(Entries taken from a collection)
== Segment start ==
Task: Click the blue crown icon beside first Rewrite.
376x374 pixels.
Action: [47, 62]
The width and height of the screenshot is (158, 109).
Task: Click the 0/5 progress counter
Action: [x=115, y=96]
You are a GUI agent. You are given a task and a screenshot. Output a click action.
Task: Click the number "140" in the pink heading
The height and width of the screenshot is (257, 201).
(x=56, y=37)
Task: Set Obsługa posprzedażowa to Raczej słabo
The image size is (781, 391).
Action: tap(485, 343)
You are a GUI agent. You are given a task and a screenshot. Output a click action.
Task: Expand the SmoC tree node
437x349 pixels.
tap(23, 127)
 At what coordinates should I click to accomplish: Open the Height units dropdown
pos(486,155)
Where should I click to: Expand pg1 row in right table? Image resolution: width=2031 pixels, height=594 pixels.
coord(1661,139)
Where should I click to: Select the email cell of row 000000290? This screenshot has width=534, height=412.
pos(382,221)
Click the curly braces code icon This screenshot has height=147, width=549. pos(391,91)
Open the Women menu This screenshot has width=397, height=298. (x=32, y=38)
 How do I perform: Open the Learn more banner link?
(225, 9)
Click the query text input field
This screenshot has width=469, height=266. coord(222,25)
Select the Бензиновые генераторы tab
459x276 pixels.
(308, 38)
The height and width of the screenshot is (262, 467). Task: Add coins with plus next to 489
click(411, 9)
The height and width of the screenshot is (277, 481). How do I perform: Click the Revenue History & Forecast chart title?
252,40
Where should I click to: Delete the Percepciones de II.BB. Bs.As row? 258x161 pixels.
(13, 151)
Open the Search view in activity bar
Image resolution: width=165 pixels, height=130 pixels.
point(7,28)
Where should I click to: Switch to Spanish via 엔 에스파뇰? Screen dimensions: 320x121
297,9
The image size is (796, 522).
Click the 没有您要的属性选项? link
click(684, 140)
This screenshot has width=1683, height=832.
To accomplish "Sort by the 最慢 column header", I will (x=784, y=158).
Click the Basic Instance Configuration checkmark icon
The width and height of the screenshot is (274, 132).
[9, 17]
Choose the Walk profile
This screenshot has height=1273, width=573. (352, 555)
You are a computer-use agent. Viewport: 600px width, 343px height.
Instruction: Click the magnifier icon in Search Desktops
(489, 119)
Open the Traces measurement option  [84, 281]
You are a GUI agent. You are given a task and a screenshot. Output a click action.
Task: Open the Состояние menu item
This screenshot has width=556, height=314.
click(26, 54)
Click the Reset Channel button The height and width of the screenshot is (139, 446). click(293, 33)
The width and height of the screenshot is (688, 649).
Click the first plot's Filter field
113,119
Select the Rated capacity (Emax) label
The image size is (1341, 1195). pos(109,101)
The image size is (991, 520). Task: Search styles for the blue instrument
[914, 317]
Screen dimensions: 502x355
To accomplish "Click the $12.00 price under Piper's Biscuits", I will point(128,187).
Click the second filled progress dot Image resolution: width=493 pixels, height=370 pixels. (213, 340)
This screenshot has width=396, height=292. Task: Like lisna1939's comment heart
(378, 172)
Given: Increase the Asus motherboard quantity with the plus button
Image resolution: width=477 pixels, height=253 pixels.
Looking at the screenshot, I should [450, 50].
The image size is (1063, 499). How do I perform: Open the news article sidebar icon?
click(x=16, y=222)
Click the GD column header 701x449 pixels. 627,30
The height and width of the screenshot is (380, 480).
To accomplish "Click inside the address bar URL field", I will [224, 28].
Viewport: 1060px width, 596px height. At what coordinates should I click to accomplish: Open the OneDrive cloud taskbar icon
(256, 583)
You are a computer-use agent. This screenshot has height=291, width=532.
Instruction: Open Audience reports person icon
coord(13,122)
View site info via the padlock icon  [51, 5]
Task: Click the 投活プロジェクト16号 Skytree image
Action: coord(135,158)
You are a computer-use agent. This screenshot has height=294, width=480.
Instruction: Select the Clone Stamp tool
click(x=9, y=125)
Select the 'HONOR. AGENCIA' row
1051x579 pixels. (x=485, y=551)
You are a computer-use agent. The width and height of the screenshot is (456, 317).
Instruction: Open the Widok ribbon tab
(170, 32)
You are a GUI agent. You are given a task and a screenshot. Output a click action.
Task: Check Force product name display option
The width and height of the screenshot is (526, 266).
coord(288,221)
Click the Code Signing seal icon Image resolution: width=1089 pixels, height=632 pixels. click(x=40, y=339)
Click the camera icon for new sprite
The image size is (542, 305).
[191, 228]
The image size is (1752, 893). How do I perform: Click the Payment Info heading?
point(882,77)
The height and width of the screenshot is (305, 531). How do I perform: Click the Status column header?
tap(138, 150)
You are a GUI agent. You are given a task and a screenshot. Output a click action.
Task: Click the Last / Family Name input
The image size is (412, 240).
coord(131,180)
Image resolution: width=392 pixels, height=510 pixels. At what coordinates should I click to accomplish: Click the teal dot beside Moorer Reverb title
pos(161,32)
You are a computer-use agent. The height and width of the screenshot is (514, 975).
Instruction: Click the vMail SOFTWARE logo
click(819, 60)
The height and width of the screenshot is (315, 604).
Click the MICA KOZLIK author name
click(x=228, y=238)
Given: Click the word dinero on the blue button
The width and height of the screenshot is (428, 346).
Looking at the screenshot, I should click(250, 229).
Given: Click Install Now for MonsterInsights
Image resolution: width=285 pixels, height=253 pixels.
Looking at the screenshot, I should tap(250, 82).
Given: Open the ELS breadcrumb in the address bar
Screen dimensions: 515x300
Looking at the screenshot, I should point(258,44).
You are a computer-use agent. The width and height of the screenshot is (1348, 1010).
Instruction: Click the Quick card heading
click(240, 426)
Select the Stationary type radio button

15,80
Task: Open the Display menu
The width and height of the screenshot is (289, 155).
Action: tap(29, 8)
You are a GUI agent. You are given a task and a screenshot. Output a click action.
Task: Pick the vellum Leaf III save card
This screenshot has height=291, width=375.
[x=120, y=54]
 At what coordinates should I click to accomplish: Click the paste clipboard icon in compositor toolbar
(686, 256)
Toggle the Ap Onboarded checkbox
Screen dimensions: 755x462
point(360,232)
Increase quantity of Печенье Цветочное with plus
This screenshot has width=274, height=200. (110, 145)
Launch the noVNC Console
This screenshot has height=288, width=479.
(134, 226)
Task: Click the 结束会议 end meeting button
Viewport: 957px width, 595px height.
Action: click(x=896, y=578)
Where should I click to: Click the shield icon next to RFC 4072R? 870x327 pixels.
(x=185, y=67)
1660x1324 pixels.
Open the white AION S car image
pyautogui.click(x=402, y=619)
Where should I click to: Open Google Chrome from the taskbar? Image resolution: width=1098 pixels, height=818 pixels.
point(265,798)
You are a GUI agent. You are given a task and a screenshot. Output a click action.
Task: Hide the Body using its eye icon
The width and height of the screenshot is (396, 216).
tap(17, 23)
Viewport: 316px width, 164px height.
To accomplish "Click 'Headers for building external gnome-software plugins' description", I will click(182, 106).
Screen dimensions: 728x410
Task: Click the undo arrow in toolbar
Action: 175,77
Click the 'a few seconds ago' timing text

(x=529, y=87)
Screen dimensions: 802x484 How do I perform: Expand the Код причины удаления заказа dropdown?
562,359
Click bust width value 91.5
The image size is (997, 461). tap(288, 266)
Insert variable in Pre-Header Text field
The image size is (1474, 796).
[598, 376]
== Segment end ==
__Work item__: Out of the records, collect only those lines that contain the string "menu".

__Output below__:
Open the Women menu This screenshot has width=397, height=298. (x=32, y=38)
Task: Open the Состояние menu item
Task: Open the Display menu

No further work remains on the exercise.